11. A computer implemented method for fine-tuning artificial intelligence (AI) models, the method comprising:
receiving explicit input from a user device on behalf of an organization, wherein the explicit input includes one of a plurality of use cases and a cost preference;
accessing implicit input from existing metadata associated with the organization, wherein the implicit input includes an industry of the organization, a geographic region for the organization, a language, or any combination thereof;
selecting one of a plurality of pre-trained AI models as a currently selected AI model based on the explicit input and the implicit input;
selecting one of a plurality of fine-tuning methods as a currently selected fine-tuning method based at least on the currently selected AI model;
selecting a set of one or more of a plurality of categories as a currently selected set of categories, wherein a categorized data set associated with the organization was classified into the plurality of categories using a large language model (LLM) classifier, wherein the currently selected set of categories identify a selected subset of the categorized data set; and
generating a fine-tuned version of the currently selected AI model through training using the currently selected fine-tuning method and a version of the selected subset.

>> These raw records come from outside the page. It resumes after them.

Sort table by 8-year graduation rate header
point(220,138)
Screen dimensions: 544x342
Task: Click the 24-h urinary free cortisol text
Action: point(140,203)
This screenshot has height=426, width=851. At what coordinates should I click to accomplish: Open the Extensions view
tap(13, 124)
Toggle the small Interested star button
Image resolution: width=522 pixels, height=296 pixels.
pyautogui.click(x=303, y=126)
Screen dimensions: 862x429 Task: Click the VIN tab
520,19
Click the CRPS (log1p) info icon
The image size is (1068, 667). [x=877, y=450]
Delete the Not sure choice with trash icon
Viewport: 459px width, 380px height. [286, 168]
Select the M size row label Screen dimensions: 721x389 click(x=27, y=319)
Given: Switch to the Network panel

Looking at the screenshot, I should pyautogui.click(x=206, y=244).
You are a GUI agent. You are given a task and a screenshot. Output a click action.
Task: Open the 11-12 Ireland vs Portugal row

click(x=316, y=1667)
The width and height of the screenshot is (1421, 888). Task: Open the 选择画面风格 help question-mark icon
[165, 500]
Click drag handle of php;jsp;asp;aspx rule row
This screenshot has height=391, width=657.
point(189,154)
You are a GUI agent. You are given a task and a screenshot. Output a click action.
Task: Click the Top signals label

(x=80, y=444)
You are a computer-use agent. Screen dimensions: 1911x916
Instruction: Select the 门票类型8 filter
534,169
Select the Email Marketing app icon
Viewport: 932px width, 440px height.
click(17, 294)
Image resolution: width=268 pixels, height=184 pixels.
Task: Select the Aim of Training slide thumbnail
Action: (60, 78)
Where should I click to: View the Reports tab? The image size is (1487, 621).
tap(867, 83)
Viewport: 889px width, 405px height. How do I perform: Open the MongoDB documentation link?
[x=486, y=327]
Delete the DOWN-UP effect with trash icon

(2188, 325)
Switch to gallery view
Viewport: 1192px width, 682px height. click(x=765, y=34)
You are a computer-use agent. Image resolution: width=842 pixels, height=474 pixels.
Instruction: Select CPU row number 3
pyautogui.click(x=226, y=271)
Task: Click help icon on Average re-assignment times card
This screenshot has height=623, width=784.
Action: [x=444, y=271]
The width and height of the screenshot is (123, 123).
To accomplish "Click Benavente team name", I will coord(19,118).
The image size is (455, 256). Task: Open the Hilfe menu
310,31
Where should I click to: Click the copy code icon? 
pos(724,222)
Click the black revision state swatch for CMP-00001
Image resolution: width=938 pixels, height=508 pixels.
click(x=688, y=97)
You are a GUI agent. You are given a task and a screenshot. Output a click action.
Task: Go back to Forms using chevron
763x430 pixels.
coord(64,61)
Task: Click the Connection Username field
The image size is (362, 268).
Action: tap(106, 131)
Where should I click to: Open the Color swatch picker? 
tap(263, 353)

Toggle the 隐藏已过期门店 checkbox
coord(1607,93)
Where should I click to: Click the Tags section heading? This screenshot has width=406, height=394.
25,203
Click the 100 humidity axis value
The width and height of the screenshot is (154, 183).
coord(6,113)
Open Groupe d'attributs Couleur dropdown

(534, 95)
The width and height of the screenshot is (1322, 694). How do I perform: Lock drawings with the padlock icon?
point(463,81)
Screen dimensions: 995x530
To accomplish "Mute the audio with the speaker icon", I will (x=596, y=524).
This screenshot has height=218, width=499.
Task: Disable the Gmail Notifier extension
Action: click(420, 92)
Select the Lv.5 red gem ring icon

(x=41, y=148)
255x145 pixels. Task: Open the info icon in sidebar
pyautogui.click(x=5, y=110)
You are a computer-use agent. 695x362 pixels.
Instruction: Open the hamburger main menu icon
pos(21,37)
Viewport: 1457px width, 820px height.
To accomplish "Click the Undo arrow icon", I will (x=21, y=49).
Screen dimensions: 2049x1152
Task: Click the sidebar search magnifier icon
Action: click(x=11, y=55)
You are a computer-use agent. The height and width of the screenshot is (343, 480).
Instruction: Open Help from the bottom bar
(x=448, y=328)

12. The method of claim 11, wherein the plurality of use cases includes brand voice, summarization, and question and answer.
13. The method of claim 11, wherein the filtering and tokenizing includes:
determining a type of data to filter and/or how to tokenize based on the currently selected AI model.
14. The method of claim 11, wherein the implicit input includes a combination of the industry of the organization, a set of one or more geographic regions, and a set of one or more languages identified as being needed for the organization.
15. The method of claim 11, wherein the implicit input also includes a set of one or more sub-industries of the organization, a number of employees of the organization, or any combination thereof.
16. The method of claim 11, wherein the implicit input also includes a set of one or more of a plurality of products that have been licensed by the organization, a current spend by the organization with a second organization, or any combination thereof.
17. The method of claim 11, further comprising:
filtering and tokenizing the selected subset to generate the version of the selected subset;
testing the fine-tuned version of the currently selected AI model, wherein the testing includes:
generating a set of one or more metrics, and
causing display of the set of one or more metrics on the user device; and
receiving an instruction from the user device to either retrain using additional training data or deploy the fine-tuned version of the currently selected AI model.
18. The method of claim 11, further comprising:
causing the plurality of use cases to be displayed on the user device.
19. The method of claim 18, further comprising:
causing a name of the currently selected AI model to be displayed on the user device with a first graphical user interface (GUI) element that allows a user of the user device to accept the currently selected AI model;
causing a name of the currently selected fine-tuning method to be displayed on the user device with a second GUI element that allows the user of the user device to accept the currently selected fine-tuning method; and
causing the currently selected set of categories to be displayed on the user device with a third graphical user interface GUI element that allows the user of the user device to accept the currently selected set of categories.
20. The method of claim 11, wherein the plurality of categories includes brand guidelines, knowledge base, customer service chats, emails, support documents, design documents, code repository, or any combination thereof.